(『梅おばあちゃんの贈りもの』より)
身体と心を整える毎日の食事
私の養生食の基本は、細胞を刺激し元気にしてくれる梅干し、梅酢、そして旬の食材です。旬の中でも初(はつ)、中(なか)、後(あと)とありますが、私は初々しい味わいと活力が宿っている初物をいただくようにしています。
野菜や果物は、芳醇さが際立ちおいしさが頂点になる中(なか)の時季のものも好きです。
養生食の主役となるのは、旬の野菜の煮びたしです。小松菜なども煮びたしにするとカサが減り、一束もあっという間になくなります。
ビタミンや食物繊維がたっぷり取れるから、身体の調子が整います。油揚げやきのこなどを入れ、日々アレンジすると飽きませんよ。
梅酢を使うと日持ちがよくなり、つくりおきにも便利です。
最近、タンパク質は、なるべく魚や豆腐から取るようにしています。
魚は梅酢を使うと臭みが取れ、ふっくら炊けます。食欲のないときは、梅がゆに水で溶いたくずを加えると身体が温まり、胃腸の働きを活発にしてくれます。
梅干しに番茶を注ぐだけの梅干し番茶もいいですよ。風邪予防には、おろししょうがとしょうゆを極少量加えます。
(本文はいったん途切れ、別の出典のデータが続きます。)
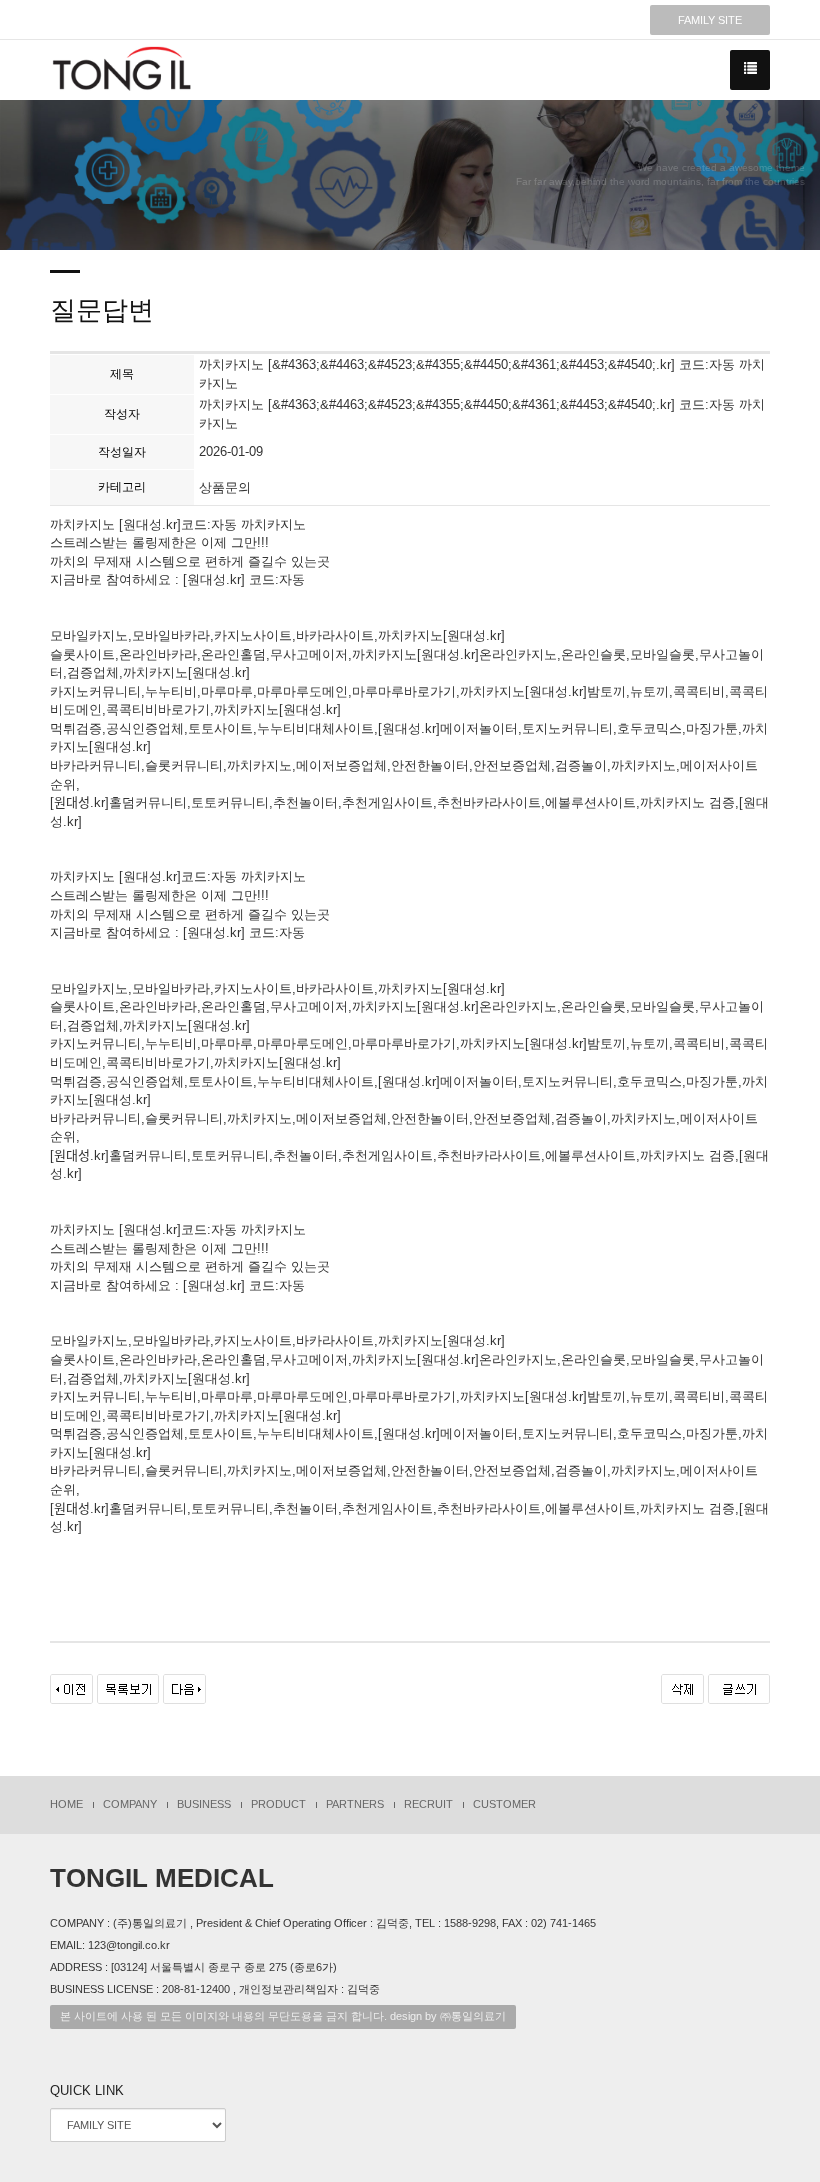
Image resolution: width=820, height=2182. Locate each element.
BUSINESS (204, 1804)
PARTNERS (355, 1804)
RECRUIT (428, 1804)
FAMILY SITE (710, 20)
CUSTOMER (504, 1804)
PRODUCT (278, 1804)
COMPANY (130, 1804)
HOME (66, 1804)
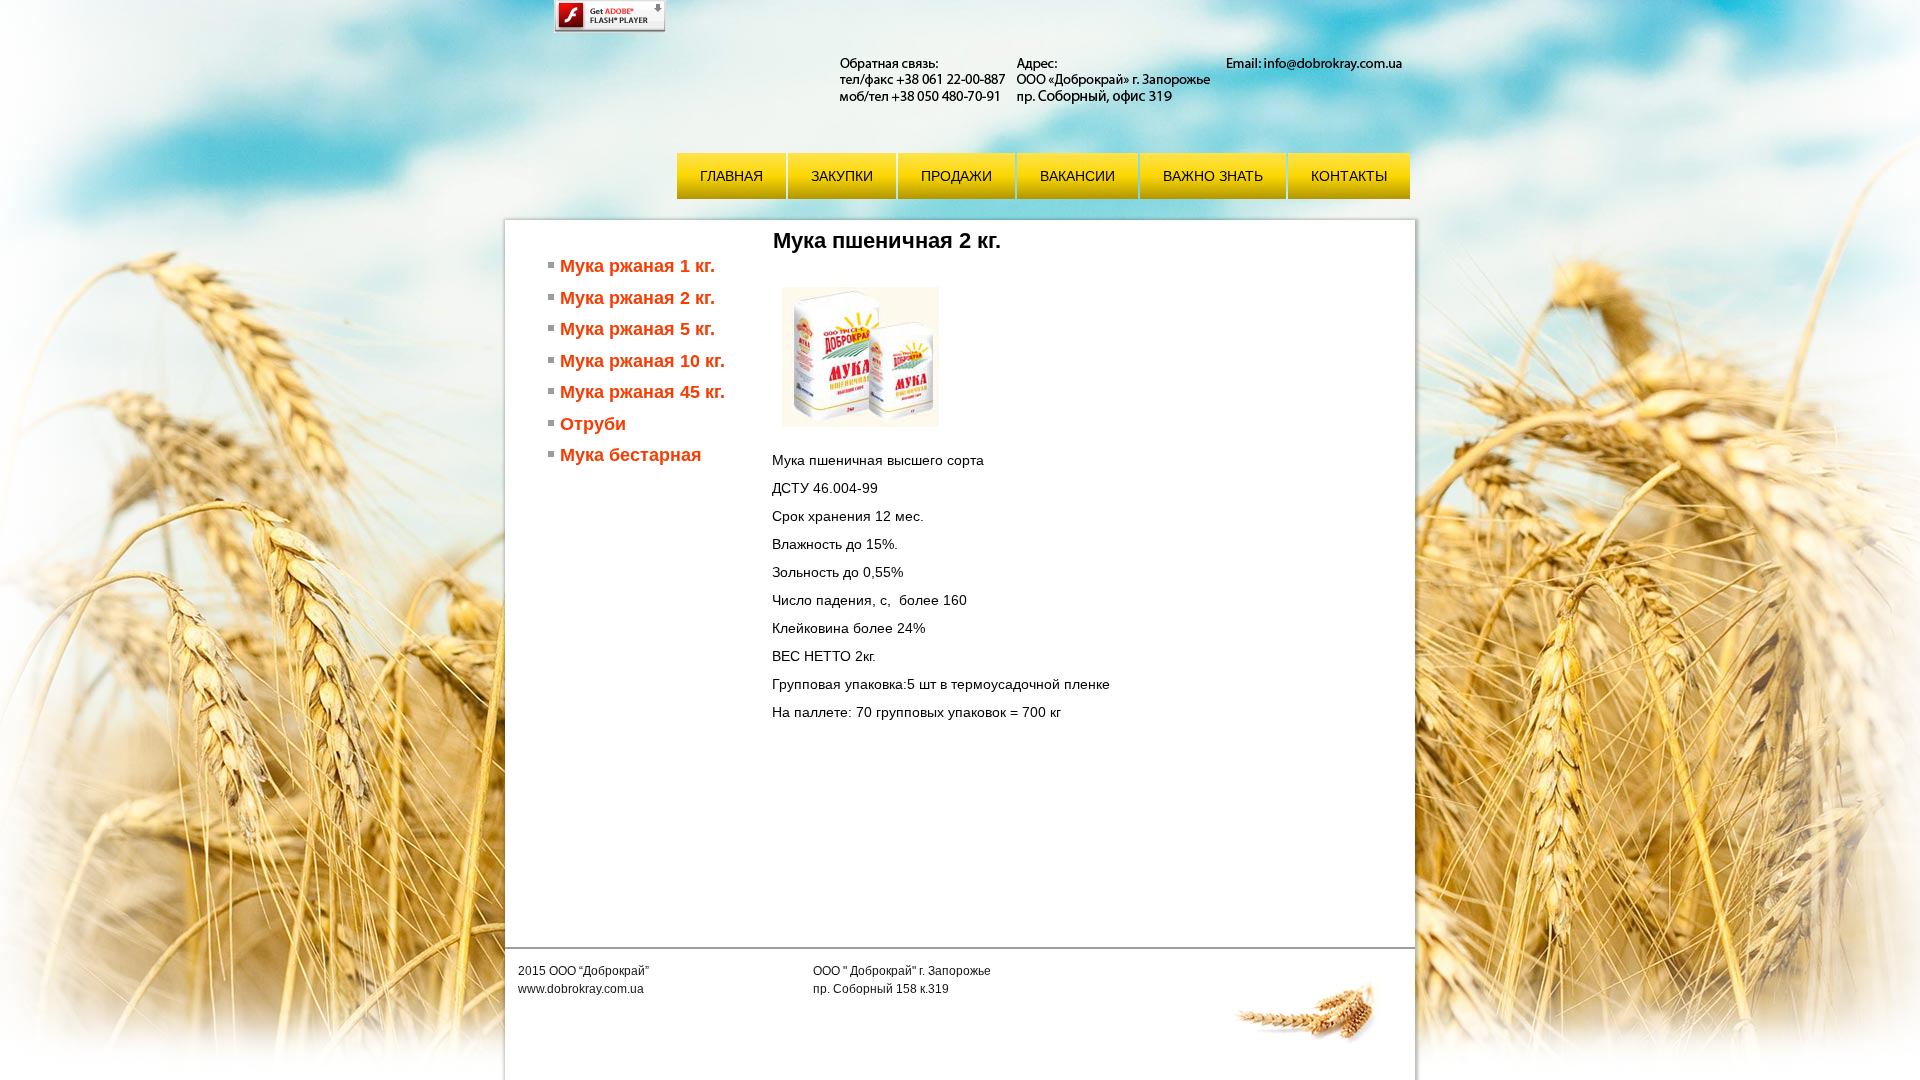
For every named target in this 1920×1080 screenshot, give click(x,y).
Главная (731, 176)
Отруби (593, 424)
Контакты (1349, 176)
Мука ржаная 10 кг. (642, 361)
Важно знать (1213, 176)
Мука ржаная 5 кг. (637, 329)
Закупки (842, 176)
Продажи (956, 176)
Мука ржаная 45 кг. (642, 392)
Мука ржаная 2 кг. (637, 298)
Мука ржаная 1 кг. (637, 266)
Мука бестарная (631, 455)
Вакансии (1077, 176)
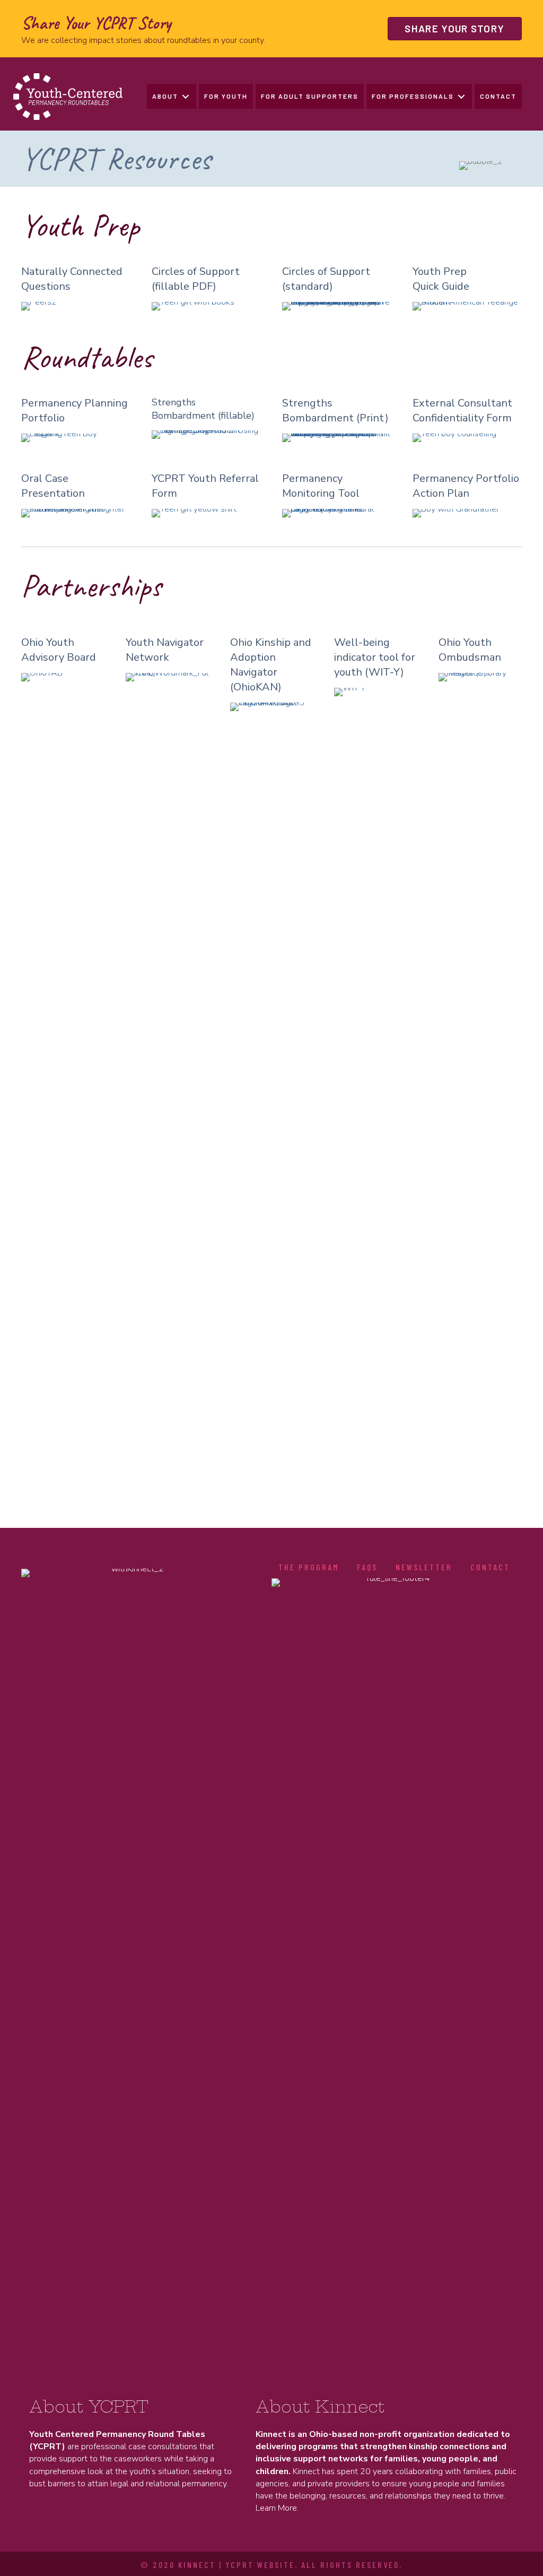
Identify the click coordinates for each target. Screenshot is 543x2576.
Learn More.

空腹時や食前に熱々で飲むのがポイント。
梅を使った養生食、体調が優れないときにもお試しください。
小松菜とホタテの梅酢煮びたしのつくり方
材料(つくりやすい分量)
● 小松菜 | 1束 |
● A | |
・日本酒 | 180mL |
・みりん | 50mL |
・しょうゆ | 大さじ2 |
・梅酢(赤でも白でもよい) | 20mL |
・粗びき黒こしょう(好みで) | 小さじ1 |
● ホタテ(刺身用) | 5〜10個 |
つくり方
1 小松菜は食べやすい大きさに切る。
2 鍋にAとホタテを入れ、弱火にかける。ホタテはかたくないように両面を3分煮て取り出す。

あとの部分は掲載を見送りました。